_Written instruction:_ Quote the items below verbatim, beginning at the line that has "Да (13, 43)" and continuing through the end of the items. Leave the pictures out of your answer.

[START Excerpted data]

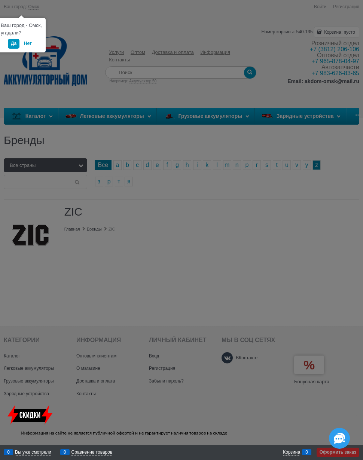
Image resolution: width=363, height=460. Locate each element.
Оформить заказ (338, 452)
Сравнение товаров (92, 452)
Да (13, 43)
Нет (28, 43)
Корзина (291, 452)
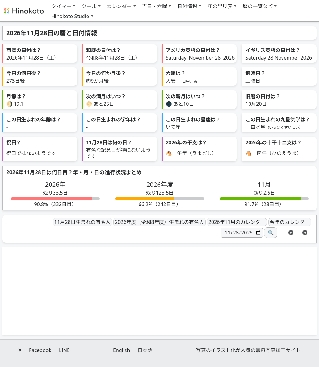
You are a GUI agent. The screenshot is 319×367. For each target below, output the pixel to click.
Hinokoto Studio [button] (70, 16)
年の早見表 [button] (219, 6)
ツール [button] (89, 6)
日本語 (145, 350)
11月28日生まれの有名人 (82, 222)
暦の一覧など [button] (258, 6)
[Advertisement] (159, 291)
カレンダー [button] (119, 6)
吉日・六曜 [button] (154, 6)
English (121, 350)
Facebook (40, 350)
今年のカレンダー (290, 222)
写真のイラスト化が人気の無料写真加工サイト (248, 350)
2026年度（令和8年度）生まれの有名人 (159, 222)
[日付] (242, 233)
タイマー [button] (61, 6)
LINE (64, 350)
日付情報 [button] (187, 6)
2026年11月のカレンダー (236, 222)
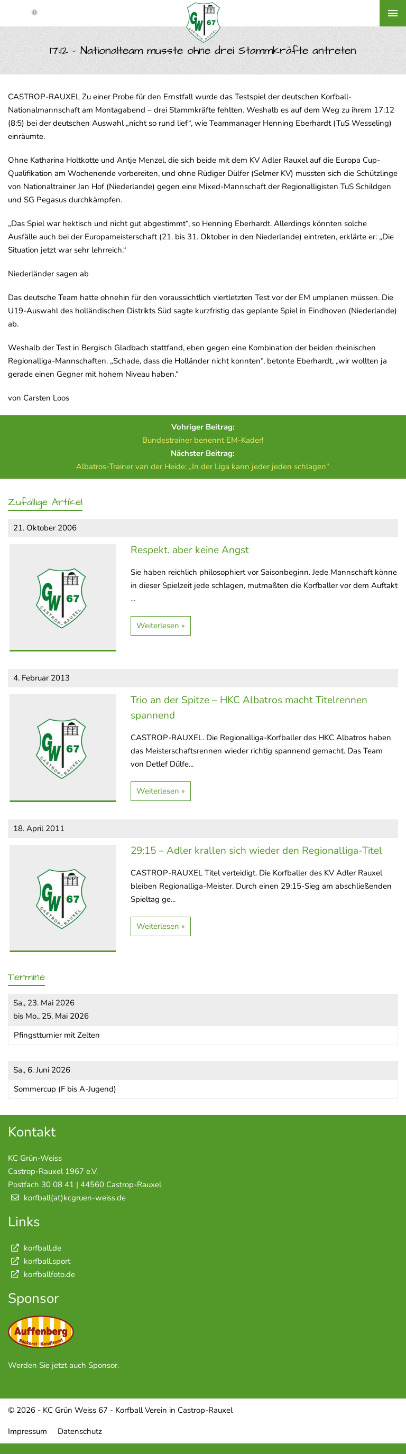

[END Excerpted data]

_Exercise answer:_
Да (13, 43)
Нет (28, 43)
Корзина (291, 452)
You are a GUI agent. The screenshot is 319×367. For each target below, output the pixel to click.
Hinokoto Studio [button] (70, 16)
年の早見表 [button] (219, 6)
ツール [button] (89, 6)
日本語 (145, 350)
11月28日生まれの有名人 (82, 222)
暦の一覧など [button] (258, 6)
[Advertisement] (159, 291)
カレンダー [button] (119, 6)
吉日・六曜 [button] (154, 6)
English (121, 350)
Facebook (40, 350)
今年のカレンダー (290, 222)
写真のイラスト化が人気の無料写真加工サイト (248, 350)
2026年度（令和8年度）生まれの有名人 (159, 222)
[日付] (242, 233)
タイマー [button] (61, 6)
LINE (64, 350)
日付情報 [button] (187, 6)
2026年11月のカレンダー (236, 222)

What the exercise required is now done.